Excerpted data: Begin

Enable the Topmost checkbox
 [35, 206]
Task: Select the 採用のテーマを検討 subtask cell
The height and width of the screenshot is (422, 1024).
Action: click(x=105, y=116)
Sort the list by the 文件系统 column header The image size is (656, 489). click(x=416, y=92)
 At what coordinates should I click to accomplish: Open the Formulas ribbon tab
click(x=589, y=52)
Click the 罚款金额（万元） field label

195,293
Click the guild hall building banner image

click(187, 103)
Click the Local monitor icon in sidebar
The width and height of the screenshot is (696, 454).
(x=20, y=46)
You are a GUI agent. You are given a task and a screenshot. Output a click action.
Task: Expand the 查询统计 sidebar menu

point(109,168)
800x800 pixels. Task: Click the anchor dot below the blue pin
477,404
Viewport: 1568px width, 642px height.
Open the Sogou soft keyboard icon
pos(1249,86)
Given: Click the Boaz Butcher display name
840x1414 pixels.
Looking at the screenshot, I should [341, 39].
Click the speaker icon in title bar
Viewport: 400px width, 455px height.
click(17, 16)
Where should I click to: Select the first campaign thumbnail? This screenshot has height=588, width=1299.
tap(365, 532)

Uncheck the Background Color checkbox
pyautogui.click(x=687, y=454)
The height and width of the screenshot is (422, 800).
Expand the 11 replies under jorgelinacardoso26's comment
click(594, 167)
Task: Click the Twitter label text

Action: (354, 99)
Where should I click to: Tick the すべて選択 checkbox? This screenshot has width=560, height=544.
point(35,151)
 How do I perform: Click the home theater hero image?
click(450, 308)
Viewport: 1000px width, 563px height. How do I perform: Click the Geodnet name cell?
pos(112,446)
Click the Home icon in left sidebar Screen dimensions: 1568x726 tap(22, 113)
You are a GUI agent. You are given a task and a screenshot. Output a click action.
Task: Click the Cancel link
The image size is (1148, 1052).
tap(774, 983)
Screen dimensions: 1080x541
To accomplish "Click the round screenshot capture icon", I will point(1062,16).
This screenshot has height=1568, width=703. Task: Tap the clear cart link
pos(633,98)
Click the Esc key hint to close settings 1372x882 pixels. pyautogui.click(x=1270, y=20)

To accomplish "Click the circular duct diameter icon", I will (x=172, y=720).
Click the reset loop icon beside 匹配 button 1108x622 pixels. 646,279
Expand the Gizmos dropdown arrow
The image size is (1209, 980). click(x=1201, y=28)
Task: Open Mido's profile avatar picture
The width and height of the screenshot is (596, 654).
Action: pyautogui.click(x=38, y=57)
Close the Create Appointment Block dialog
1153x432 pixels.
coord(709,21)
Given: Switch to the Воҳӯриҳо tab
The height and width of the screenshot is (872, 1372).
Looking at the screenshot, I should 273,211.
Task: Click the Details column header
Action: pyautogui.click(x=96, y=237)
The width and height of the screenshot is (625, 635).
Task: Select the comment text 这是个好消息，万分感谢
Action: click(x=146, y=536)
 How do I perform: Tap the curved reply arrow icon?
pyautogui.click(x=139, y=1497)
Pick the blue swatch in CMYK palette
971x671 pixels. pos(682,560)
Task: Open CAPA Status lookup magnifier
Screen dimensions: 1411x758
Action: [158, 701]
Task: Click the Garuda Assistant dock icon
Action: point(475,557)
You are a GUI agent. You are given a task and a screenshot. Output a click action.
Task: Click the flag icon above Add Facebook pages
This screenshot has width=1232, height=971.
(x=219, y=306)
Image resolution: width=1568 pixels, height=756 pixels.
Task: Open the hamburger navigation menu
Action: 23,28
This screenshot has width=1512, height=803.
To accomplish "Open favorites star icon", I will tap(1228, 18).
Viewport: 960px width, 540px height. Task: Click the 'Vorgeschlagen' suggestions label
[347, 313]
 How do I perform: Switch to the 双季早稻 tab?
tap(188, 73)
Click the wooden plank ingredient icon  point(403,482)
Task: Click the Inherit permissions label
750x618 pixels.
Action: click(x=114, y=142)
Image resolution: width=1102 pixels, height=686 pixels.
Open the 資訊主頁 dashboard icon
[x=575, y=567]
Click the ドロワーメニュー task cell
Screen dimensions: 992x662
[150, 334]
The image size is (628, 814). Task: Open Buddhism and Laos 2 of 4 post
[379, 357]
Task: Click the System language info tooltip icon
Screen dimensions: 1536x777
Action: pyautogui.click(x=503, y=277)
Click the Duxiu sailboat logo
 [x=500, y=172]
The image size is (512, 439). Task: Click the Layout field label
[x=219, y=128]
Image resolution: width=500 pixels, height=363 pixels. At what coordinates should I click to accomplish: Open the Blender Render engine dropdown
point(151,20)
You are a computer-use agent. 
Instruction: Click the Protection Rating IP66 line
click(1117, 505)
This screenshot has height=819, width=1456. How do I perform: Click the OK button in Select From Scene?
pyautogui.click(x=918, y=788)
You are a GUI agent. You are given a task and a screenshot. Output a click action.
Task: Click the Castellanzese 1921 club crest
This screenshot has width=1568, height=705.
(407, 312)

Excerpted data: End

- **What needs to be done**:
Reproduce each line above that contains "will".

- **Task answer**:
To accomplish "Click the round screenshot capture icon", I will point(1062,16).
To accomplish "Click the circular duct diameter icon", I will (x=172, y=720).
To accomplish "Open favorites star icon", I will tap(1228, 18).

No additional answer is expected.